Umbau Restaurant Parterre One Restaurant von Focketyn del Rio Studio © Adria Goula

Umbau Restaurant Parterre One Restaurant von Focketyn del Rio Studio © Adria Goula

Das konzentrierte Wissen des Netzwerks
«Wir verstehen den Architekten als Schnittstelle in einem sehr komplexen Netzwerk, das ihm die Grundlage bietet, als Visionär oder Führungsperson zu fungieren. Nur das konzentrierte Wissen des Netzwerks ermöglicht es ihm, diese Funktion auszuüben.» Del Rio sieht die primäre Rolle der heutigen Architektinnen und Architekten als kommunikative Schnittstelle. Bis vor nicht allzu langer Zeit war das Bild des Architekten noch dasjenige eines Visionärs, der isoliert und distanziert seine Ideen ausbrütet. Der heutige Architekt kommuniziert. Die gesteigerte Komplexität des zeitgenössischen Architekturschaffens erhebt das Kommunizieren zu einer Notwendigkeit. Natürlich hat der Architekt immer noch Visionen. Die Architektin auch. Nur so können sie das Umfeld der Menschen verändern. Der Architekt ist aber nicht mehr der alleinige Autor dieser Visionen, sie sind das Produkt aus einem Diskurs vieler verschiedener Parteien. Erst das ganze Netzwerk verleiht der Architektin, dem Architekten die Kompetenz zur Führungsperson und zum Visionär.

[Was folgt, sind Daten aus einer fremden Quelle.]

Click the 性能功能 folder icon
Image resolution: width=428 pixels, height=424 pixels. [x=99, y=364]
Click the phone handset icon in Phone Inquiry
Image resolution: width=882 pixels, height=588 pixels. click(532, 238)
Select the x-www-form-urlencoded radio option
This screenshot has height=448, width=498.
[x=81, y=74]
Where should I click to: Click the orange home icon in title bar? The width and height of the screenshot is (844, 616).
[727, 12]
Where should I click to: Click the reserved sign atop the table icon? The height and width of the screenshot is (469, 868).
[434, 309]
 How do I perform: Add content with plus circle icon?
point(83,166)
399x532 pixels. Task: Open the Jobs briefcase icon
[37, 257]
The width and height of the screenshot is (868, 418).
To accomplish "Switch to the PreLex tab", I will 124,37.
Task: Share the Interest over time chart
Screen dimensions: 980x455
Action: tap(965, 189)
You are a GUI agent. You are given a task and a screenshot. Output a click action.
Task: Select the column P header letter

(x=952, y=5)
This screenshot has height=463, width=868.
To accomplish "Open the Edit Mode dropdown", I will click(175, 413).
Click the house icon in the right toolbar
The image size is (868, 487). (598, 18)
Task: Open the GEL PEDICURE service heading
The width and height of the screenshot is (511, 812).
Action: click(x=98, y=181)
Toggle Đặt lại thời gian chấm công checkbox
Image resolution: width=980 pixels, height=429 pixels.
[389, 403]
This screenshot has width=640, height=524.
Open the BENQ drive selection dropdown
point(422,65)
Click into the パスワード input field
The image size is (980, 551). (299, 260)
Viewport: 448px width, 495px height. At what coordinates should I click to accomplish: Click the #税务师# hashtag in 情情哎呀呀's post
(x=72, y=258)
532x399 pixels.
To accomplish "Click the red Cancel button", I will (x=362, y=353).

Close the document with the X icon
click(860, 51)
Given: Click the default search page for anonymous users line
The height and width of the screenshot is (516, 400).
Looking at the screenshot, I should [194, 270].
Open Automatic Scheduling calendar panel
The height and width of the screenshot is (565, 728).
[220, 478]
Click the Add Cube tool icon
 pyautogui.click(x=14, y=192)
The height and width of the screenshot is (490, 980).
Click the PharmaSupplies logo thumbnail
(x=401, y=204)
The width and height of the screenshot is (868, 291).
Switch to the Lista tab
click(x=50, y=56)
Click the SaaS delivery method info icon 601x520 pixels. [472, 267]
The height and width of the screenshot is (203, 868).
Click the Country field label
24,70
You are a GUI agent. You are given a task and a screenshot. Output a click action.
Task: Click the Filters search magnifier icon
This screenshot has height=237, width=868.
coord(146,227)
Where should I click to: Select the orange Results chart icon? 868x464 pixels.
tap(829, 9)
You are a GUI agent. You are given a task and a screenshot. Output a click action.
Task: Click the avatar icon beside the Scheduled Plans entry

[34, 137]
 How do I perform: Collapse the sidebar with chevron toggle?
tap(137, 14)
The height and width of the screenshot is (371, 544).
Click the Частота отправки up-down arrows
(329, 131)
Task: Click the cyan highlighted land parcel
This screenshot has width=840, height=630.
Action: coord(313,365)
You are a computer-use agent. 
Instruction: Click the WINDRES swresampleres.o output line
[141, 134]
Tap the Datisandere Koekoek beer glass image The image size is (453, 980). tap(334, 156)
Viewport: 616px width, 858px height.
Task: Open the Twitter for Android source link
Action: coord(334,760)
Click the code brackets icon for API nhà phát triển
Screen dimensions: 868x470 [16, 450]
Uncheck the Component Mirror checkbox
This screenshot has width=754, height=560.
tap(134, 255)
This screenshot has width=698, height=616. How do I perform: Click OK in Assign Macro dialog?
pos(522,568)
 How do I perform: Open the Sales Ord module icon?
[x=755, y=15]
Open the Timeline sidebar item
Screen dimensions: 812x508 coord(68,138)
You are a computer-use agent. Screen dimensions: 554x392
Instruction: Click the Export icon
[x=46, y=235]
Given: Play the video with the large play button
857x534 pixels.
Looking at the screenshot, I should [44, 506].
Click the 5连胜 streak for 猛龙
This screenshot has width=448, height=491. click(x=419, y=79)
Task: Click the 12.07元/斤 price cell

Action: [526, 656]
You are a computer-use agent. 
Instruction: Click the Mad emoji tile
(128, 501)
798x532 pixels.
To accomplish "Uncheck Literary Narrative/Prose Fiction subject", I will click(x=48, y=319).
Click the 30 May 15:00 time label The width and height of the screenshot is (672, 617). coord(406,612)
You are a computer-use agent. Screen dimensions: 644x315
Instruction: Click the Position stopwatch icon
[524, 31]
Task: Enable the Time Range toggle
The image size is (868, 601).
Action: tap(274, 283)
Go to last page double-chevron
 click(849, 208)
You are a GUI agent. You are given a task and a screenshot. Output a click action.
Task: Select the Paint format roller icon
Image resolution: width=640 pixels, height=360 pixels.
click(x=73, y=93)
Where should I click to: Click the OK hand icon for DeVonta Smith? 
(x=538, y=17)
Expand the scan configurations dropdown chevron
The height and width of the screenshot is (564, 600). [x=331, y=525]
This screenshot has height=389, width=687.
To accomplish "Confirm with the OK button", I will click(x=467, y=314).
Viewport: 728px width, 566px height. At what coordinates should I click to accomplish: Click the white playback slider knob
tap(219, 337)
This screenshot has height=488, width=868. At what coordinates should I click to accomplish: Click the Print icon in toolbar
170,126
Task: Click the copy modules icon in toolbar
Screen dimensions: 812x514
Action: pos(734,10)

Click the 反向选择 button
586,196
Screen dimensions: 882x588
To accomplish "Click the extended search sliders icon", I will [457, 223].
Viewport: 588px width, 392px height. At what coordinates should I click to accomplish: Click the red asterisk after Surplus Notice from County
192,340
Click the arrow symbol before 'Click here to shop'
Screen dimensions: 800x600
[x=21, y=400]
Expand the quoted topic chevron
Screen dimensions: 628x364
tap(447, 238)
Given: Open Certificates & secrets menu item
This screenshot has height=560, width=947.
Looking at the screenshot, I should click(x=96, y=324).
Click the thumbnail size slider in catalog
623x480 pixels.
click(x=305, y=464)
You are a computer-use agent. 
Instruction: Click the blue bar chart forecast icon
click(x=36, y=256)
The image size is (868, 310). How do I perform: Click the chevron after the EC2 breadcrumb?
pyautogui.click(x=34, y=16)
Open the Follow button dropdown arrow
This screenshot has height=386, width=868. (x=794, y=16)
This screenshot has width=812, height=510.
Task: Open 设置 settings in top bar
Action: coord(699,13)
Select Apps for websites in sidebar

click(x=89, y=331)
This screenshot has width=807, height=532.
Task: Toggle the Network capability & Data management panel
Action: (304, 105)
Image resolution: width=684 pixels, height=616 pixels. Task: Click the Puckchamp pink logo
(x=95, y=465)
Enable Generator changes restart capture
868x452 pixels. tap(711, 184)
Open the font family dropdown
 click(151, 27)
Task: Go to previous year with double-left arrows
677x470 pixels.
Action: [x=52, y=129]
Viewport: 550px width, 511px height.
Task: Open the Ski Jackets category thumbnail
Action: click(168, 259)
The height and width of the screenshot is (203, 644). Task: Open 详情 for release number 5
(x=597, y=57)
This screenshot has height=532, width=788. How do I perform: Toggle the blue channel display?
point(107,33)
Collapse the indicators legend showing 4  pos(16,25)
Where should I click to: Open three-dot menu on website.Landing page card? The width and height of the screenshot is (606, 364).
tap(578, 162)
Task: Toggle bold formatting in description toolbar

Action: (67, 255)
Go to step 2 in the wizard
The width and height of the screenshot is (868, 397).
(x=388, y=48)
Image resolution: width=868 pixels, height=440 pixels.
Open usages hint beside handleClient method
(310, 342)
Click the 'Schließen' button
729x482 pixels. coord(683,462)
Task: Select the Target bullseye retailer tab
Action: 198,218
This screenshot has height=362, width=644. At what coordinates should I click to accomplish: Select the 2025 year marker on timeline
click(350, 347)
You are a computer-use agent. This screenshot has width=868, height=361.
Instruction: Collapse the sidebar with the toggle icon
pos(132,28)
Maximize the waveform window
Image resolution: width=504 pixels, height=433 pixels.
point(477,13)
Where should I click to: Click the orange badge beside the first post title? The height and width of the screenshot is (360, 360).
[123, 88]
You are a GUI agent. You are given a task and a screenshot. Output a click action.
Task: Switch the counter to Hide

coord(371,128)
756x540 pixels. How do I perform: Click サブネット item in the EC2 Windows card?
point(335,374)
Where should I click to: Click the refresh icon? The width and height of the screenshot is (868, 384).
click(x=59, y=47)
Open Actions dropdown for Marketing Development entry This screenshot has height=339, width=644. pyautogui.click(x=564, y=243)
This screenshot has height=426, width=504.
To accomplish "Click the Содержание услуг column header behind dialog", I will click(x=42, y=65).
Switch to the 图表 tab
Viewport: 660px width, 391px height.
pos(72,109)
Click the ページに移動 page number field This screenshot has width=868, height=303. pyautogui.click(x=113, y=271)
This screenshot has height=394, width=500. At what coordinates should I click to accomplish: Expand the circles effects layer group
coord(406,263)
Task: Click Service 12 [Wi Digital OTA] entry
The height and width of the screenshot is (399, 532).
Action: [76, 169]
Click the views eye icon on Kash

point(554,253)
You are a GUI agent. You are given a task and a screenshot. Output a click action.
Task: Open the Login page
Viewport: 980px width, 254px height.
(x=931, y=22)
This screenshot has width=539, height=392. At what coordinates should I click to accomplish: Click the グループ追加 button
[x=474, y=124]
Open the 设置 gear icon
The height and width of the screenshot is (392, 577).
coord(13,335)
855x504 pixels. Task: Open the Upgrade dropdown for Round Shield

 Text: Allen Buess und Olivier Felber

Hans Focketyn (rechts) und Miquel del Rio (links) © Adria Goula


Dieser Text entstand am Institut Architektur FHNW im Frühlingssemester 2020, im Rahmen der Lehrveranstaltung in Sozialwissenschaften zum Thema «The Image of the Architect». Auf der Suche nach neuen Berufsbildern.